LB: First off thanks very much for agreeing to the interview
Marc: My pleasure.
LB: Were you a programmer first then a musician or the other way around?
Marc: I actually have still some trouble to consider myself as a musician.
LB: I will talk about this a little later but I think most people would say you manage to do both pretty well. What sort of computers were about when you became interested in programming?
Marc: My first programmable unit was a TI-98. Not really anything fancy but it got me hooked. Then I went Sinclair ZX-81 (my first assembly code), Vic 20, C64, Amiga and finally PC. I got really sad at the time to drop the Amiga since it took ages for the pc to even reach the level of sound flexibility of the Amiga but I had to keep with times I guess.
LB: Why did you switch to the Vic20 after the ZX81 rather than staying with Sinclair?

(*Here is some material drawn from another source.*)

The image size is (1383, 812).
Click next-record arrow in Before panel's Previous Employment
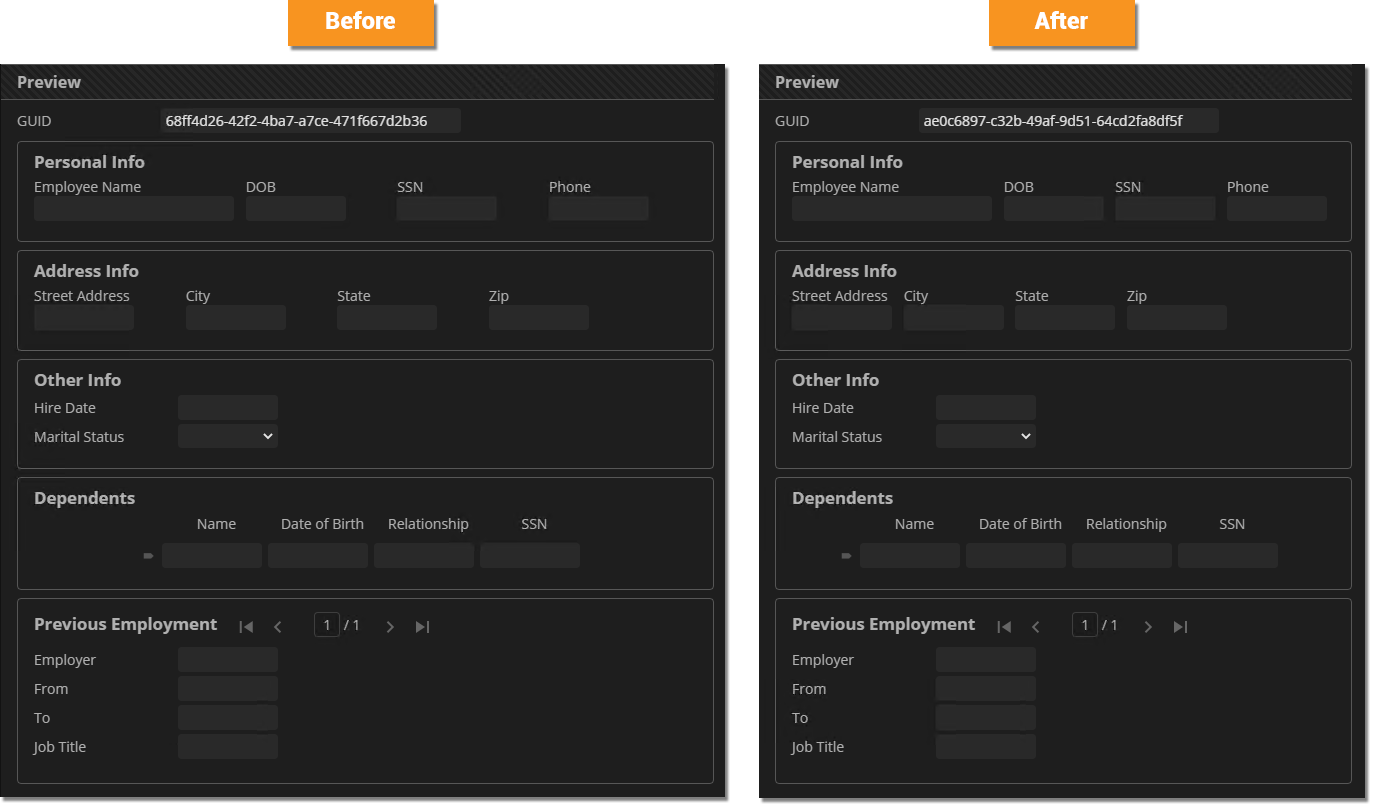point(390,627)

Marc: I don’t think there was a specific reason. Either it came out before or it looked more sturdy. The Sinclair experience was good but to be properly set-up the ZX-81 looked like a cobweb of wires and extensions all over the place. Compared to that, the all-in-one and proper keyboard of the VIC looked like heaven sent. I think I said to my mum at the time ‘this is the computer I well ever need’.. which was a little naive I guess
LB: The ZX81 PSU got REALLY hot if I remember rightly too.
Marc: yeah, and if you wiggled the extension a little too much you would easily loose everything
LB: I had that happen a time or two myself. Which model Amiga did you have?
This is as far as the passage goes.